Texto para análise:
··········
Regulamentação mais abrangente

Segundo especialistas do mercado de cannabis, o plano de ação do governo, apesar de adiar por mais alguns meses as novas normas, reforça a possibilidade de construí-las de maneira mais ampla e detalhada. “Vejo como um grande avanço ampliar a regulamentação para além da indústria farmacêutica, por exemplo”, diz Maria Riscala, CEO da Kaya Mind, empresa de inteligência de mercado para o setor de cannabis.

O escopo para elaboração, validação, publicação e institucionalização das normas deve ouvir e abranger cinco tipos distintos de produtores que já atuam no país: associações de pacientes, indústria e rede farmacêutica, laboratórios públicos, saberes tradicionais e setor agrícola.

Segundo Riscala, cada agente olha para seu próprio umbigo, então é natural que haja críticas ao plano e discordâncias. “Mas, a meu ver, ele contempla a parte mais importante de toda a cadeia, o paciente”, diz. “É preciso atender quem mais precisa hoje dos medicamentos, não quem está ganhando dinheiro com ele.”

Para Pegoraro, do Instituto Ficus, era esperado que o plano se restringisse ao uso medicinal e farmacêutico do cânhamo. “Mas é preciso discutir também outras aplicações da planta. E ampliar essa regulamentação do uso medicinal da cannabis para concentrações acima de 0,3% de THC”, diz. 

Com mais de 25 mil aplicações, o cânhamo é 100% aproveitável. Da semente é extraído o óleo, utilizado em alimentos, cosméticos e biocombustíveis. Da flor, os extratos. E as fibras do caule podem ser aproveitadas nas indústrias têxtil, alimentícia, automotiva e de construção. “Uma das falhas do plano é não considerar todas essas aplicações”, concorda Riscala. 

Alto custo da importação

A regulamentação do mercado de cannabis é urgente para toda a sociedade, de produtores a pacientes. Atualmente, quase toda a cadeia é regulamentada por RDCs (Resolução da Diretoria Colegiada) da Anvisa: registro, fabricação, importação, comercialização, prescrição, dispensação, monitoramento e fiscalização. Falta, no entanto, tratar do plantio e cultivo. 

A importação da matéria-prima encarece os medicamentos e a falta de normas confere uma fragilidade jurídica ao setor. A judicialização ainda é o principal meio de obter autorização para produção e acesso a produtos à base de cannabis. A indústria precisa importar matéria-prima e associações de pacientes só conseguem plantar cannabis por meio de habeas corpus. Ainda assim, correm riscos por conta de eventuais brechas da falta de normas oficiais.
··········
Dados fornecidos:

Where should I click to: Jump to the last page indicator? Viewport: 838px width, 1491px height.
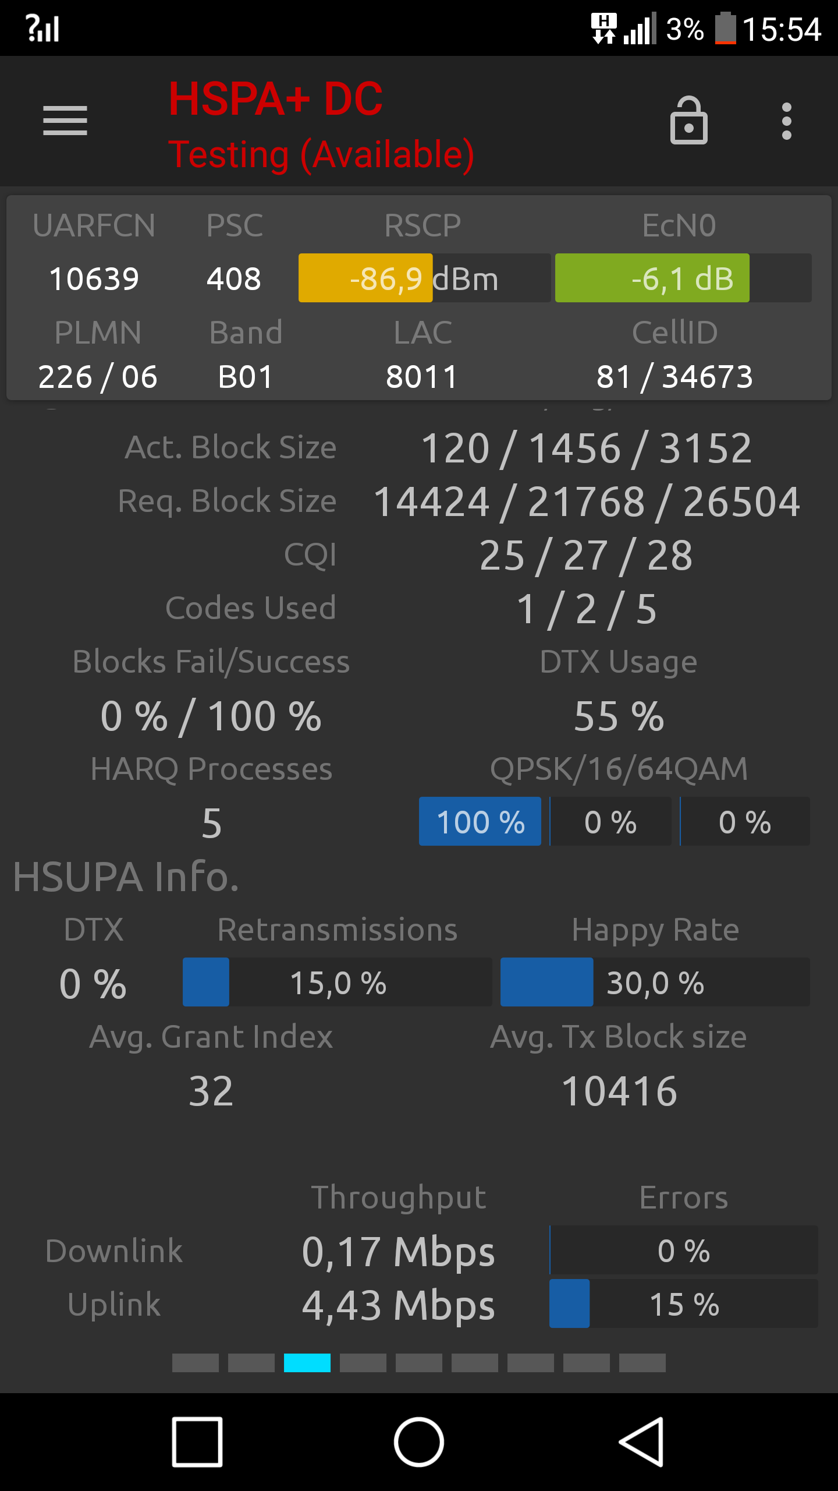(642, 1363)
··········
Objetivo do exercício: Escreva a continuação do texto sobre a regulamentação da cannabis, começando logo após a última frase. Os dados não têm relação com o texto sobre a regulamentação da cannabis.

Resposta:
Em março, a Associação Cannabica Medicinal (Ascamed), do Rio Grande do Sul, foi alvo de uma ação da Polícia Federal. Foram incinerados 422 pés e 480 mudas de cannabis, segundo a operação por estar em escala superior à autorizada e em local distinto do permitido. 

A judicialização traz um custo alto também aos cofres públicos. Dados do Ministério da Saúde mostram que, entre 2022 e 2024, foram investidos, apenas pelo governo federal, cerca de R$ 23 milhões com ações movidas por pacientes e familiares. Segundo o STJ, nos últimos anos houve um crescimento de 4.100% de pedidos judiciais sobre o tema.

Vários Estados já têm legislações próprias prevendo a distribuição de produtos à base de cannabis pelo sistema público, via SUS. Os únicos ainda sem leis específicas aprovadas são Bahia, Ceará, Minas Gerais e Pará. Mas, mesmo evitando as judicializações, o alto custo final do produto e a precariedade jurídica ainda são entraves para a ampliação do fornecimento. 

O preconceito e falta de argumentos científicos em algumas discussões também são um grande obstáculo. No Estado de São Paulo, por exemplo, o SUS só fornece medicamentos à base de canabidiol (CBD) em casos de Síndrome de Dravet, Síndrome de Lennox-Gastaut e esclerose tuberosa, patologias consideradas raras.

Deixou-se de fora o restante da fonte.